The 2001 Rapanos case resulted in a plurality ruling (a fractured 4-1-4 decision) at the U.S. Supreme Court, in which Justice Antonin Scalia wrote that “only those relatively permanent, standing, or continuously flowing bodies of water” that have a “continuous surface connection” to another water were included in the definition. Justice Anthony Kennedy concurred, adding a “significant nexus” test to waters that were navigable or could be reasonably considered as such. EPA and USACE issued guidance on the “significant nexus” test in 2007 but didn’t directly alter the definition of WOTUS.
Fast forward to the 2015 WOTUS rule, which expanded the definition while also categorically excluding certain water bodies. This also created a case-by-case “significant nexus” test for neighboring waters to determine if they fell within the federal purview and protections based on scientific understanding of physical, chemical, and biological characteristics.
Legal challenges to the 2015 WOTUS rule created a confusing patchwork of states where it was accepted as law in some of them and invalidated in other ones.
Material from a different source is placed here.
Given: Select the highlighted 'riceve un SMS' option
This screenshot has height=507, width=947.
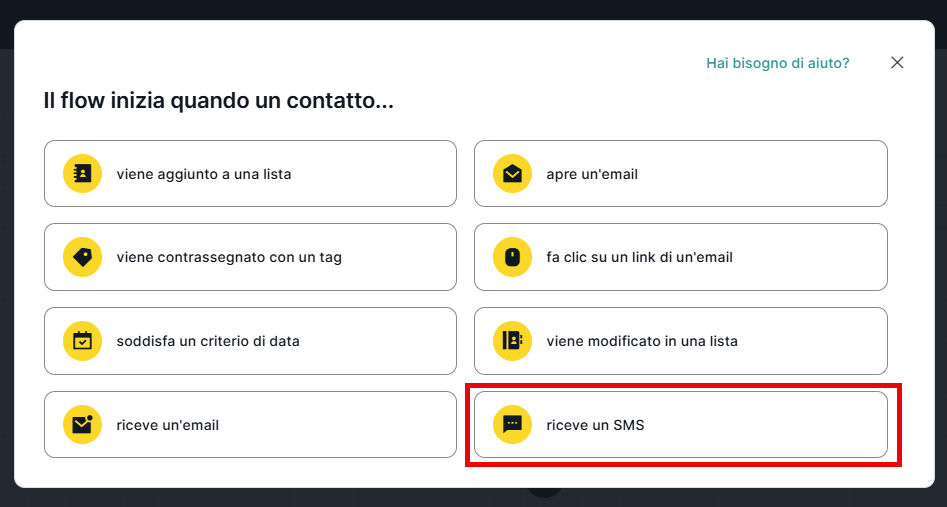Looking at the screenshot, I should (x=680, y=425).
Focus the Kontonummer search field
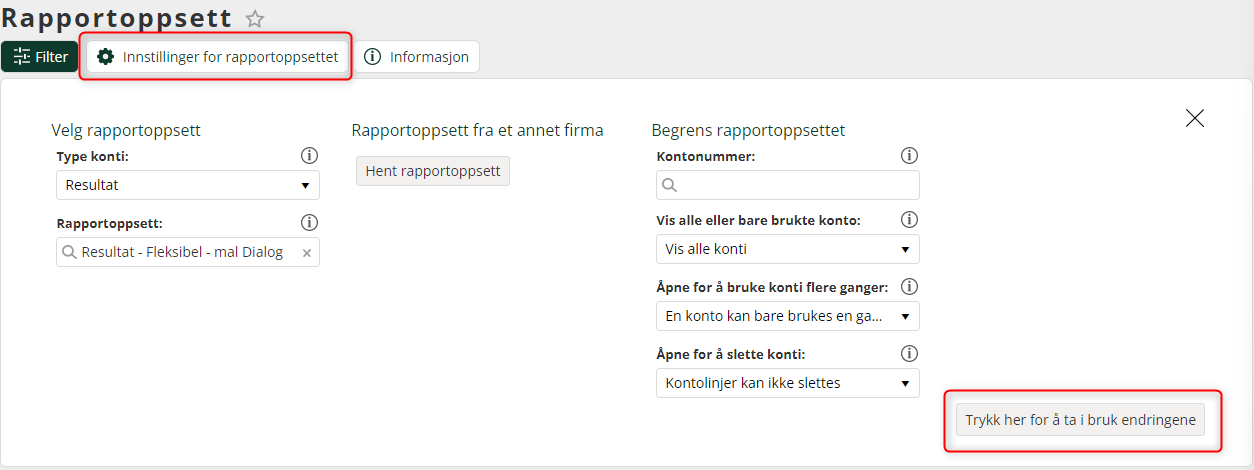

Eventually, it was repealed and replaced in a two-step process with the 2020 WOTUS rule stemming from President Donald Trump’s executive order. This rule narrowed the definition with a set of exclusions and a focus on law over scientific understanding and sought to align more directly with Justice Scalia’s ruling.
President Joe Biden’s administration has since rescinded the previous executive order. Now, EPA and USACE are proposing a two-step process to repeal the 2020 WOTUS Rule and create a new WOTUS rule and definition.
Ultimately, these processes have left water professionals and state agencies in a constant dance of change between old and new(er) federal regulations. Many states have adopted their own sets of water and wetlands regulations and assessment methods. In some cases, the state regulations have maintained a level of protection as the federal WOTUS definition has changed. In the Northeast, the states maintain strong water and wetlands permitting and monitoring programs as they continue to work towards the ultimate goals of the CWA “to restore and maintain the chemical, physical, and biological integrity of the nation’s waters.”
NEIWPCC has played an important role over the years in supporting the states of the Northeast, as they seek to comment on proposed changes to the WOTUS definition and implement these changes into their own water or wetlands permitting programs. Through NEIWPCC’s work groups, states have been able to share and collaborate on ways to advance clean water throughout the region. NEIWPCC stands ready to continue to support the states of the Northeast over the next 50 years of the CWA as we collectively seek to protect human health and the environment.